Re: Memory related questions by Deepakumar

Deepakumar
Thu Mar 27 04:33:02 CDT 2008

Thanks Maxim,
>
> > 2. Can any allocation be there in paged/nonpaged memory without tag (even
> > without wdm/ddk tag)?
>
> No. Default tag is substituted.
>
I asked this because I saw a contradictory measurement on memory allocation
in paged pool. The !vm shows that memory allocated in paged pool is 160MB
PagedPool Usage: 40960 ( 163840 Kb)
But the sum of all the paged pool used (!poolused 4) gives around 125MB. So
where is the remaning 35Mb?

> Mapped user buffers are not pool at all, and they are nonpaged.
>
Then in which kernel address space they are getting mapped?

Re: Memory related questions by Maxim

Maxim
Thu Mar 27 12:11:15 CDT 2008

> > Mapped user buffers are not pool at all, and they are nonpaged.
> >
> Then in which kernel address space they are getting mapped?

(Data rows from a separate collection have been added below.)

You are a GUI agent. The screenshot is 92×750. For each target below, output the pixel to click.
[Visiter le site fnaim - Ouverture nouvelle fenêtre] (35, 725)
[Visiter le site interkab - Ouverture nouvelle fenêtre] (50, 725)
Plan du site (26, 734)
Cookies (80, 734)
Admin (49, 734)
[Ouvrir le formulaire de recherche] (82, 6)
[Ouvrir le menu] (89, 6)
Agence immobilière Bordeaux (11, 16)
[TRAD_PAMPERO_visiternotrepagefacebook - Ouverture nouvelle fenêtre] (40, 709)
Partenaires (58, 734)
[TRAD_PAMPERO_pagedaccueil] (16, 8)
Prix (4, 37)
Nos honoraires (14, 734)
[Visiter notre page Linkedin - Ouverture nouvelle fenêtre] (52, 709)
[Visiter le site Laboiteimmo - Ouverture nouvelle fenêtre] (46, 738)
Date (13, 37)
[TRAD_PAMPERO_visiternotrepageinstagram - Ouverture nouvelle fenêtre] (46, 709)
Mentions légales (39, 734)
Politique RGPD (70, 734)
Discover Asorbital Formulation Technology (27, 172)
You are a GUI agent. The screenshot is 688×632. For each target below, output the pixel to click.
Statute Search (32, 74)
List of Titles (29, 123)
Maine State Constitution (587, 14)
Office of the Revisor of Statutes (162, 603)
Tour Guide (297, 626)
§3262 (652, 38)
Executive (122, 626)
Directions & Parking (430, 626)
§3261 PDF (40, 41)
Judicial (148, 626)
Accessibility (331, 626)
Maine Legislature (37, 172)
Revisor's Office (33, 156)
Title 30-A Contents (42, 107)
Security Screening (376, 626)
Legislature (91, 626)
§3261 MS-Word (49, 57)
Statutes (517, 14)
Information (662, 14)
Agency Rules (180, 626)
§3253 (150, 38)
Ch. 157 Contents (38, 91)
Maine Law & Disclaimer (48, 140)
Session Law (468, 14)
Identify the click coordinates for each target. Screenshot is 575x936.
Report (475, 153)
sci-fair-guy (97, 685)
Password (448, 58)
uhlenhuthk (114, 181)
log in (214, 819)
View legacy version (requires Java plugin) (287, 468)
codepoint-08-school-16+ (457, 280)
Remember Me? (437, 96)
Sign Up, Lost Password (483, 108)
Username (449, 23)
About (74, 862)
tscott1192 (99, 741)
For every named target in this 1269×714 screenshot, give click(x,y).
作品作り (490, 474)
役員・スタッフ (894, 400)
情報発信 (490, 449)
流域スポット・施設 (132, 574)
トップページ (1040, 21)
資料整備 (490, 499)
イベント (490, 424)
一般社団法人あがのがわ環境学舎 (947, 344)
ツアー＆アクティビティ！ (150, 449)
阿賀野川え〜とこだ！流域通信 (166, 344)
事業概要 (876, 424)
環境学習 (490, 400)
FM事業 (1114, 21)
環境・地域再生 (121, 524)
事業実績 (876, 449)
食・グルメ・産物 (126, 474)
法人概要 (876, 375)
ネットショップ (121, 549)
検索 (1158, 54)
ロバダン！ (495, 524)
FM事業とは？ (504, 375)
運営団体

In the system PTEs area, same as used by MmMapIoSpace.

--
Maxim Shatskih, Windows DDK MVP
StorageCraft Corporation
maxim@storagecraft.com
http://www.storagecraft.com


Re: Memory related questions by SamB

SamB
Fri Apr 25 10:54:02 CDT 2008

I'm responding in case your "where is the remaining 35Mb?" question wasn't
answered. I asked a question in microsoft.public.win32.programmer.kernel that
may directly relate to yours. At the system level perfmon and taskmanager
were reporting 21MB of nonpaged memory used, but the total of nonpaged memory
of all tags in poolmon was 16MB. I couldn't account for the missing 5MB.
Pavel Lebedinsky [MSFT] posted this response:

"I believe poolmon shows the total allocated size, while perfmon/taskmgr
report the total consumed pool memory, which includes pool structures,
fragmented unused space, etc."

So maybe !poolused shows the total allocated size while !vm reports the
total consumed pool memory, which includes pool structures, fragmented unused
space, etc.

"Deepakumar" wrote:

> Thanks Maxim,
> >
> > > 2. Can any allocation be there in paged/nonpaged memory without tag (even
> > > without wdm/ddk tag)?
> >
> > No. Default tag is substituted.
> >
> I asked this because I saw a contradictory measurement on memory allocation
> in paged pool. The !vm shows that memory allocated in paged pool is 160MB
> PagedPool Usage: 40960 ( 163840 Kb)
> But the sum of all the paged pool used (!poolused 4) gives around 125MB. So
> where is the remaning 35Mb?
>
> > Mapped user buffers are not pool at all, and they are nonpaged.
> >
> Then in which kernel address space they are getting mapped?